2022 — Bolivia
About this series
MADRE celebrates the diversity of Bolivian culture, focusing on the representation of women. The project takes a critical stance that questions both my personal and national history, as well as the place women have been granted in it. This series lays out a narrative through a multiplicity of bodies, symbols and times that subverts religious icons, relating them to the indigenous culture. Likewise, the interspersed documentary or staged photographs mean that new Bolivian identities can be added in the first and third person.

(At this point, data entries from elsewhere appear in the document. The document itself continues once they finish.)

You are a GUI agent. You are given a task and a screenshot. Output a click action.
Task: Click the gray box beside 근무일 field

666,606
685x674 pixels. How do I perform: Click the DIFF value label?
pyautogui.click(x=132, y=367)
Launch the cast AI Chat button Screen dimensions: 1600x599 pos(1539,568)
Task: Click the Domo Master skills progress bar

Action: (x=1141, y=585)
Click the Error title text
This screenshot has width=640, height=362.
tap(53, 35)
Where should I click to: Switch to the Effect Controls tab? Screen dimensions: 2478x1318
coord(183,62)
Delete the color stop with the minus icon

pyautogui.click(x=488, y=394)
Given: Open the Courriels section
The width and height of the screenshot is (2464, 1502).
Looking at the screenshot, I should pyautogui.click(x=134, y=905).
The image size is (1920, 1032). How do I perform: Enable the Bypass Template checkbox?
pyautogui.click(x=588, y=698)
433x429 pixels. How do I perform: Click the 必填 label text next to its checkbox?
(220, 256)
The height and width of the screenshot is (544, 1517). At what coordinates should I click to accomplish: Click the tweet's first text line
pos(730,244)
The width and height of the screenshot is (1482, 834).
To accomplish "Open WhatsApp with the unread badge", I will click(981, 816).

The project includes indigenous and mestizo women, reinterpreted religious figures, retouched family photographs, rediscovered Andean traditions, and carefully staged portraits. The rich variety of images invites us to question the white, patriarchal canon that prevails in the representation of women in Bolivia, alongside the presence of the class struggle and religious influence.
Photographer: Marisol Mendez
Nationality: Bolivian
Based in: Bolivia
Website: www.marisol-mendez.com
Instagram: @marisol___mendez
Marisol Mendez (1991) uses her camera to study the tension between truth and fiction, the tight relationship between what a photograph creates and the (sur)real it comes from. Through her images she seeks to deconstruct hegemonic narratives and confront them with the friction of the heterogeneous.
Her work has been exhibited as part of Format Festival, Getxophoto and Athens Photo Festival among others. She has been extensively featured including in The British Journal of Photography, Paper Journal, LensCulture and GUP Magazine.
Marisol was selected as the PHmuseum 2021 Photography Grant New Generation Prize winner for her project MADRE and was one of the recipients of the Michael Reichmann’s Project Grant awarded by Photolucida.